Dr. Simpson has appeared in concerts in Alabama, Virginia, Louisiana, Michigan, Kentucky, the Bahamas, Virgin Islands and as organist with the Nashville Symphony Orchestra in Gustav Holst’s The Planets. He has also performed in solo recitals at Fisk and Tennessee State Universities, Scarritt College, Concordia Lutheran Church, and at the First Baptist Church, Capitol Hill, all of Nashville, Tennessee.
A composer of organ and chorus, organ, piano and violin, and piano, he has been commissioned at various times by Spelman College, Grambling State University, and the Nashville Symphony Orchestra. In 1976 his Overture was premiered by the Nashville Symphony Orchestra under the baton of Everette Lee.
An active organ recitalist, Dr Simpson is presently professor of music, university organist, and chairman of the Department of Music at Tennessee State University. He is also organist for the First Church of Christ, Scientist of Nashville. He is married to the former Grennetta Ross, who also holds a doctorate and is an associate professor at Tennessee State University. They have one child, Erika Andrea.
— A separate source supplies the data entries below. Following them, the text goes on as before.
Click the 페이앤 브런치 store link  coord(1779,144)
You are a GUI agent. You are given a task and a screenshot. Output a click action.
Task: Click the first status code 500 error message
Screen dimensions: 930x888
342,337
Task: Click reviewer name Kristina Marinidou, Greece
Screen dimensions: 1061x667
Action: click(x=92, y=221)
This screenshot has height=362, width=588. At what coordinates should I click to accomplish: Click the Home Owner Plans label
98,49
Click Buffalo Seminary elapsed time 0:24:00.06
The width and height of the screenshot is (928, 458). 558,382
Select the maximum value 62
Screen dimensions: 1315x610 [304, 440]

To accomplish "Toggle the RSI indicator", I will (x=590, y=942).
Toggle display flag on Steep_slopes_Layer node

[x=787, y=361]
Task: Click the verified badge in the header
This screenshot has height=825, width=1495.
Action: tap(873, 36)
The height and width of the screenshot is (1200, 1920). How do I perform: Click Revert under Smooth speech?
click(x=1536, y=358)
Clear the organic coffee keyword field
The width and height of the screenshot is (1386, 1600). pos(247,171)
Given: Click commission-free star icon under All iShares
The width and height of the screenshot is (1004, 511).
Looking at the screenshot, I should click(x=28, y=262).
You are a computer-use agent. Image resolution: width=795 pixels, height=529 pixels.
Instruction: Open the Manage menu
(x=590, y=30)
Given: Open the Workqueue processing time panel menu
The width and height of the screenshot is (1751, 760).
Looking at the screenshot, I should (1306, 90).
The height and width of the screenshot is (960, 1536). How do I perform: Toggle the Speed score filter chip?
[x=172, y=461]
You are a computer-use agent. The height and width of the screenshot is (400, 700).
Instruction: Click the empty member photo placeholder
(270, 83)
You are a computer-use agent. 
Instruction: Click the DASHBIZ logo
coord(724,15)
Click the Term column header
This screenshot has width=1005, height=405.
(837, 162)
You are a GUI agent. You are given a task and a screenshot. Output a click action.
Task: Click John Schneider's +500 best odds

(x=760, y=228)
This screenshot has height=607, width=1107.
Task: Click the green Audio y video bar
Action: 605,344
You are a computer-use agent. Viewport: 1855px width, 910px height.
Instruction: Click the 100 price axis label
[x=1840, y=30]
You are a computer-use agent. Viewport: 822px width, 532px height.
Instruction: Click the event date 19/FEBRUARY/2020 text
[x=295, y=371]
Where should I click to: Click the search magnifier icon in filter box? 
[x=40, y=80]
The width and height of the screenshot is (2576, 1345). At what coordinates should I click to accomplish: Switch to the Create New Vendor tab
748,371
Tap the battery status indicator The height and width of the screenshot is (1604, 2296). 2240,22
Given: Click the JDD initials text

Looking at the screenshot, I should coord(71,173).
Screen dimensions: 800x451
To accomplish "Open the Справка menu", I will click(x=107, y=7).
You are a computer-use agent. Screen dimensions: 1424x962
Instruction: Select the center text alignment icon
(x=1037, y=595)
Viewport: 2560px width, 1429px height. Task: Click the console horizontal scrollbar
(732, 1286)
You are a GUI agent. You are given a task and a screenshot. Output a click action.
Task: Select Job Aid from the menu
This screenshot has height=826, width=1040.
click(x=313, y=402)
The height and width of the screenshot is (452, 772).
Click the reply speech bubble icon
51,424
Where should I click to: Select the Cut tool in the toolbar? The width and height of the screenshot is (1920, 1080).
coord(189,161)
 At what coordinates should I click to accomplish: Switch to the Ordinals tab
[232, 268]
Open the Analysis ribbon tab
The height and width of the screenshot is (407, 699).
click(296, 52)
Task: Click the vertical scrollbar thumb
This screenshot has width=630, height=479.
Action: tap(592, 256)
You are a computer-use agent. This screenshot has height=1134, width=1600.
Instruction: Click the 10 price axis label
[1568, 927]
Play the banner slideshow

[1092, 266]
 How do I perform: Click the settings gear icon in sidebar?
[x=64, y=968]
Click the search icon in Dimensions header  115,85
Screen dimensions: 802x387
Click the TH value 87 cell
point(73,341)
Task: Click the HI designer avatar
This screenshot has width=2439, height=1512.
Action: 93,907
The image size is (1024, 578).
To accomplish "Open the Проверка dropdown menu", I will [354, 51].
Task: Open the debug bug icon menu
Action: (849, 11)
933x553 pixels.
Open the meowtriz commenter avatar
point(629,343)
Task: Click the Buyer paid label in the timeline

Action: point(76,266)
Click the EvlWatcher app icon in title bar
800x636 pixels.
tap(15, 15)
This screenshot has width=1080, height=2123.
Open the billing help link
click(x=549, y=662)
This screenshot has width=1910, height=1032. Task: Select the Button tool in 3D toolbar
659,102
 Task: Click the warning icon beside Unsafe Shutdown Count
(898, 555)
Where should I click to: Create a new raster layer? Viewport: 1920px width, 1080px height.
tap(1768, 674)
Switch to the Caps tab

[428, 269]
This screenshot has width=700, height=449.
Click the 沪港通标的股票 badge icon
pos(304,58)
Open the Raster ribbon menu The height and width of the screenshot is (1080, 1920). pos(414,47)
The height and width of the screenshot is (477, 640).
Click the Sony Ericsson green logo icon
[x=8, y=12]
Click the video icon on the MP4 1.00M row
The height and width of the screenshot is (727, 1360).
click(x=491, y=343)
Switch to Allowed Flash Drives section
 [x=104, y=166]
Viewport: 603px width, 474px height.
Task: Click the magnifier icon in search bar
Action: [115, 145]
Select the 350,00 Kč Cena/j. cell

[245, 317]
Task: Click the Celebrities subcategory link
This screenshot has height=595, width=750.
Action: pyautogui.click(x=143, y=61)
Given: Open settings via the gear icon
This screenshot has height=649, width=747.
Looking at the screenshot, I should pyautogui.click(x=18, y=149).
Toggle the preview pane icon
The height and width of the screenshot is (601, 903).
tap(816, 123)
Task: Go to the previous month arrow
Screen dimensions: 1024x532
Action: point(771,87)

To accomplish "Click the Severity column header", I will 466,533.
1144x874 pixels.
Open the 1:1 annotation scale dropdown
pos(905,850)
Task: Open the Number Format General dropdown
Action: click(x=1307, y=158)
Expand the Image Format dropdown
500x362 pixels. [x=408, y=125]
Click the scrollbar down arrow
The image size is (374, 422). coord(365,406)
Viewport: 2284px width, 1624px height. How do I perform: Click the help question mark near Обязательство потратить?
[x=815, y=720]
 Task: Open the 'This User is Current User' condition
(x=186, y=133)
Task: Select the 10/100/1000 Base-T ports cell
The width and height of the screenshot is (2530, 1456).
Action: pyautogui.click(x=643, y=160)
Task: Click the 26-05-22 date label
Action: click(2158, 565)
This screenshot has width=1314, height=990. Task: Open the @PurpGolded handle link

He holds membership in Phi Mu Alpha Sinfonia, the American Guild of Organists, Phi Delta Kappa, Kappa Delta Pi, and in the National Education Association. A member of the board of Directors of the John W. Work, III Memorial Foundation, he served as coordinator of the panel of judges to select recipients of the Annual Award for Young Composers for the Foundation from 1976-1991.